- Born: 1813 Paris, France
- Died: 1880 (aged 66–67) Montigny-lès-Cormeilles, France
- Occupation: Painter
- Known for: pictures of Biblical subjects

= Nicolas-Auguste Galimard =

French painter

Nicolas-Auguste Galimard (1813 Paris – 1880 Montigny-lès-Cormeilles) was a French historical, portrait and landscape painter.

==Studies==
Galimard studied under his uncle, Auguste Hesse, and with Ingres, and soon became known for his pictures, chiefly of Biblical subjects.

==First works==
His first exhibition was at the Salon of 1835, when he presented his painting of The Three Marys at the Tomb and of a Lady of the Fifteenth Century Galimard was just 22 years old and would continue to display works at the Salon until the Salon of 1880.

Galimard's Leda and the Swan was intended to be exhibited at the 1855 World Exhibition in Paris but was rejected by the jury on grounds of indecency.

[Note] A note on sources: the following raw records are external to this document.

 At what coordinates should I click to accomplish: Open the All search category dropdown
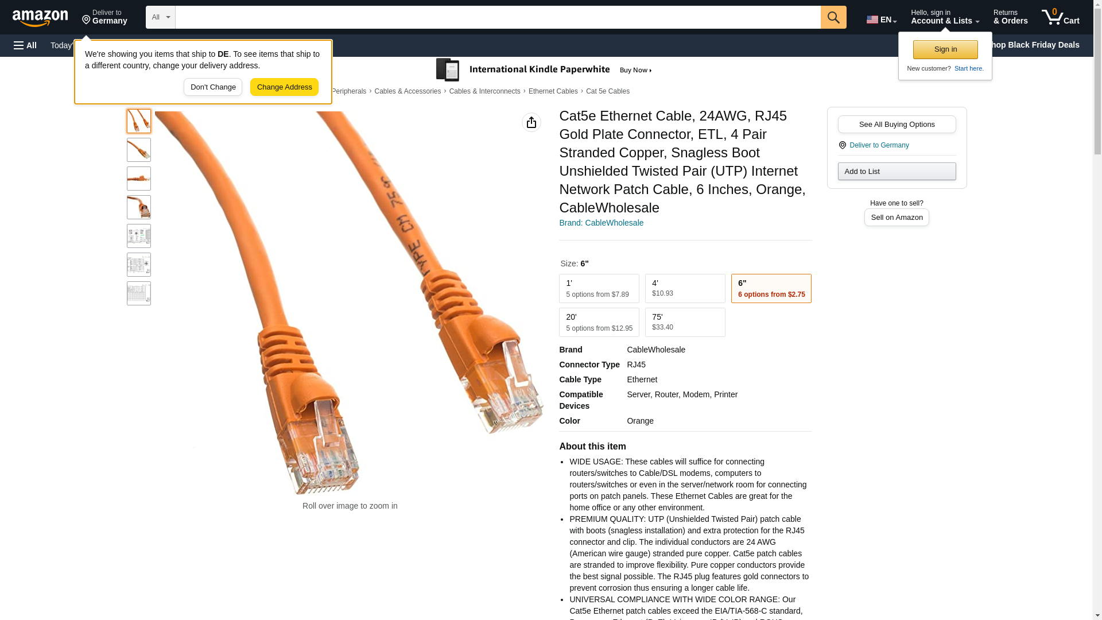click(161, 17)
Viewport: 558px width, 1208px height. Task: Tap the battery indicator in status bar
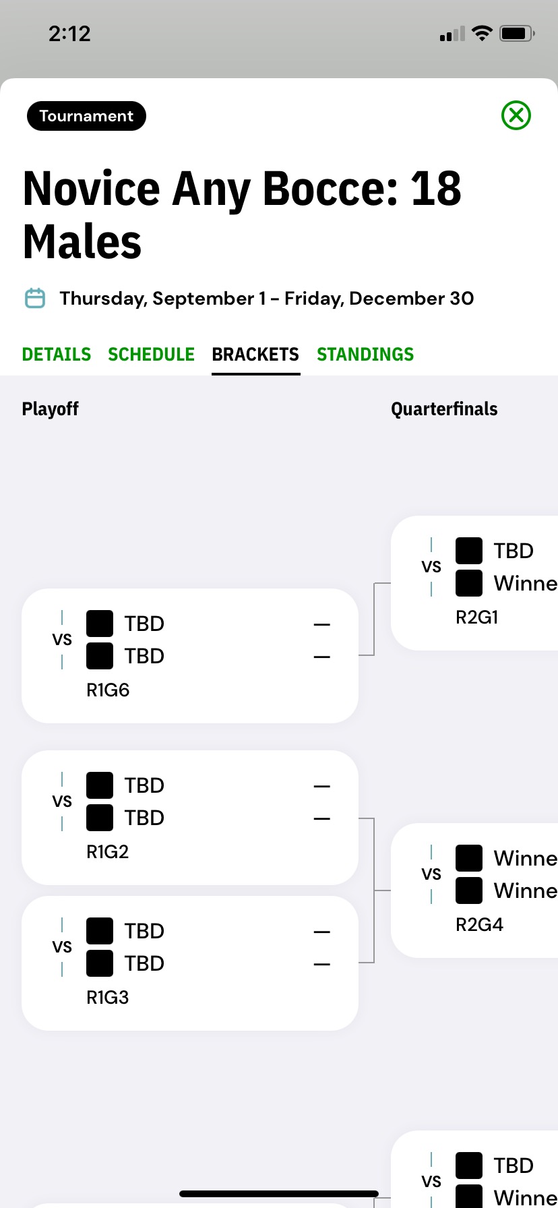tap(517, 33)
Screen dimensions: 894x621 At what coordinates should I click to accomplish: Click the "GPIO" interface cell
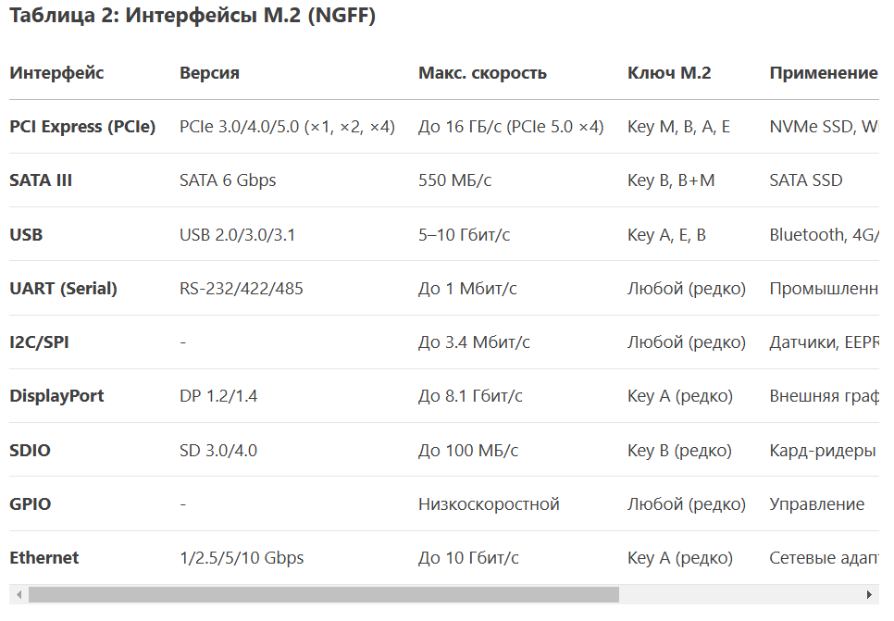click(x=30, y=504)
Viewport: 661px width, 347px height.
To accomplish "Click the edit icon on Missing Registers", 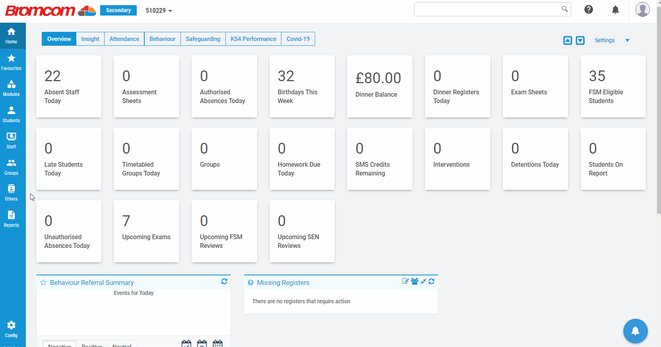I will coord(405,281).
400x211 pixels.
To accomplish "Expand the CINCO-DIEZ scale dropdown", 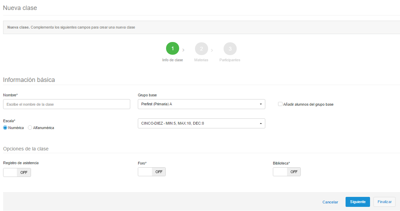I will point(201,123).
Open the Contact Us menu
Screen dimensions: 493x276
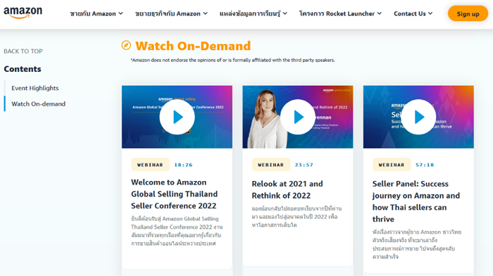tap(413, 13)
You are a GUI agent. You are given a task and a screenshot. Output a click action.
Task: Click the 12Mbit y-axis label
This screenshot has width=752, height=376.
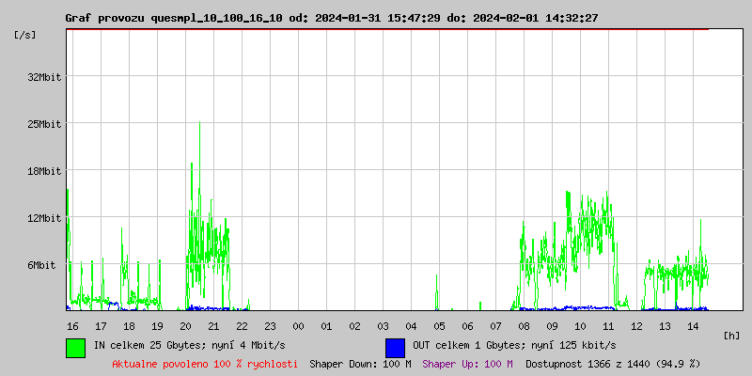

This decision was, of course, controversially discussed both by the public and by official art criticism and made the artist known beyond the borders of France. Napoleon III acquired the work and presented it as a gift to King Wilhelm I of Württemberg.
The art collection of King Wilhelm II of Württemberg was auctioned on 26 and 27 October 1920 in the 77th sale conducted by the art dealer Felix Fleischhauer in Stuttgart. Since the 1920 auction, the painting Leda with the Swan had been owned by Adolf and Selma Wolf. In 1938, the painting Leda with the Swan was looted from the Jewish owner Selma Wolf by Nazi authorities in Stuttgart and transferred to the Sonderauftrag Linz for the planned Führermuseum in Linz. During the Nazi period, the painting was stored at Kremsmünster and remained until 1948 in the depot at Ennsegg (Upper Austria).

On 26 April 1948, Galimard's Leda with the Swan was transferred together with the other large-format paintings to the depot in Linz and has remained there to this day, housed in the Linz Castle Museum.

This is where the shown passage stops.